### TASK TO CARRY OUT
Your response needs to be the data below, retyped exactly.

### DATA TO EXAMINE

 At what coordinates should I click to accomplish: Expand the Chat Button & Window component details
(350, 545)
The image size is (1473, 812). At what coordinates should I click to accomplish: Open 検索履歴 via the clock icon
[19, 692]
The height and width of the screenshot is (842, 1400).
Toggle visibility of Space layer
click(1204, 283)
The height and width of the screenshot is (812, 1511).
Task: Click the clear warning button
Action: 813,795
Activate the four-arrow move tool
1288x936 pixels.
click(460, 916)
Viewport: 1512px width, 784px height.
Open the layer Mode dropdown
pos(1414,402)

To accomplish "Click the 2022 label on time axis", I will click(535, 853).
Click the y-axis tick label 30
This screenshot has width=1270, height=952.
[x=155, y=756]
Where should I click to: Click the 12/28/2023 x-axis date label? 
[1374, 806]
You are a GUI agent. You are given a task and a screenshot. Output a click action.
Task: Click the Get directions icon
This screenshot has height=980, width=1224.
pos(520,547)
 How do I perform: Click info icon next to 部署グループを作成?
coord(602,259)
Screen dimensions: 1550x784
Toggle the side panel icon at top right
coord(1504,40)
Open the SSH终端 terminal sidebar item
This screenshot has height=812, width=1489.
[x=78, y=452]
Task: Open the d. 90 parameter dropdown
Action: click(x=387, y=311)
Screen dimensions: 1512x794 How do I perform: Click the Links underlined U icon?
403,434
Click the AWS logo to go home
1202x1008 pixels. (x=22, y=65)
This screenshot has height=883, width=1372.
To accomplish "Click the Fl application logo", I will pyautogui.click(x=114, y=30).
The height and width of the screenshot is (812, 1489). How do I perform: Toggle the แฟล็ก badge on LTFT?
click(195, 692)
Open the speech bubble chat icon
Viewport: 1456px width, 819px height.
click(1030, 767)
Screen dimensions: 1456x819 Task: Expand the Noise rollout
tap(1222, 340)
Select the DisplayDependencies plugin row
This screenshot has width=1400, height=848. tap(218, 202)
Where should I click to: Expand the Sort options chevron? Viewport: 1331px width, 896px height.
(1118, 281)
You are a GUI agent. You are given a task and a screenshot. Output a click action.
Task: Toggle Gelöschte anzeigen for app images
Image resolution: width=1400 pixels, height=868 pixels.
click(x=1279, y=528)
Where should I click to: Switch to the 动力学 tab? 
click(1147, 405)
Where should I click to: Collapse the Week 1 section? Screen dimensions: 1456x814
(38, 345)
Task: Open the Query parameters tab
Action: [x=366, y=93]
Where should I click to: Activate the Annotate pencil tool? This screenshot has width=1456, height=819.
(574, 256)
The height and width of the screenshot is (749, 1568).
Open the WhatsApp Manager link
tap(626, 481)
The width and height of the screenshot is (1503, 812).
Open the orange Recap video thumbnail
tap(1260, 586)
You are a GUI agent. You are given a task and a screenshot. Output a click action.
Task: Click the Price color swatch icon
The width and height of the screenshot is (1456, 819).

### FINISHED EXERCISE
 At what coordinates should I click to accomplish: Expand the Chat Button & Window component details
(350, 545)
The image size is (1473, 812). At what coordinates should I click to accomplish: Open 検索履歴 via the clock icon
[19, 692]
The height and width of the screenshot is (842, 1400).
Toggle visibility of Space layer
click(1204, 283)
The height and width of the screenshot is (812, 1511).
Task: Click the clear warning button
Action: 813,795
Activate the four-arrow move tool
1288x936 pixels.
click(460, 916)
Viewport: 1512px width, 784px height.
Open the layer Mode dropdown
pos(1414,402)

To accomplish "Click the 2022 label on time axis", I will click(535, 853).
Click the y-axis tick label 30
This screenshot has width=1270, height=952.
[x=155, y=756]
Where should I click to: Click the 12/28/2023 x-axis date label? 
[1374, 806]
You are a GUI agent. You are given a task and a screenshot. Output a click action.
Task: Click the Get directions icon
This screenshot has height=980, width=1224.
pos(520,547)
 How do I perform: Click info icon next to 部署グループを作成?
coord(602,259)
Screen dimensions: 1550x784
Toggle the side panel icon at top right
coord(1504,40)
Open the SSH终端 terminal sidebar item
This screenshot has height=812, width=1489.
[x=78, y=452]
Task: Open the d. 90 parameter dropdown
Action: click(x=387, y=311)
Screen dimensions: 1512x794 How do I perform: Click the Links underlined U icon?
403,434
Click the AWS logo to go home
1202x1008 pixels. (x=22, y=65)
This screenshot has height=883, width=1372.
To accomplish "Click the Fl application logo", I will pyautogui.click(x=114, y=30).
The height and width of the screenshot is (812, 1489). How do I perform: Toggle the แฟล็ก badge on LTFT?
click(195, 692)
Open the speech bubble chat icon
Viewport: 1456px width, 819px height.
click(1030, 767)
Screen dimensions: 1456x819 Task: Expand the Noise rollout
tap(1222, 340)
Select the DisplayDependencies plugin row
This screenshot has width=1400, height=848. tap(218, 202)
Where should I click to: Expand the Sort options chevron? Viewport: 1331px width, 896px height.
(1118, 281)
You are a GUI agent. You are given a task and a screenshot. Output a click action.
Task: Toggle Gelöschte anzeigen for app images
Image resolution: width=1400 pixels, height=868 pixels.
click(x=1279, y=528)
Where should I click to: Switch to the 动力学 tab? 
click(1147, 405)
Where should I click to: Collapse the Week 1 section? Screen dimensions: 1456x814
(38, 345)
Task: Open the Query parameters tab
Action: [x=366, y=93]
Where should I click to: Activate the Annotate pencil tool? This screenshot has width=1456, height=819.
(574, 256)
The height and width of the screenshot is (749, 1568).
Open the WhatsApp Manager link
tap(626, 481)
The width and height of the screenshot is (1503, 812).
Open the orange Recap video thumbnail
tap(1260, 586)
You are a GUI agent. You are given a task and a screenshot. Output a click action.
Task: Click the Price color swatch icon
The width and height of the screenshot is (1456, 819).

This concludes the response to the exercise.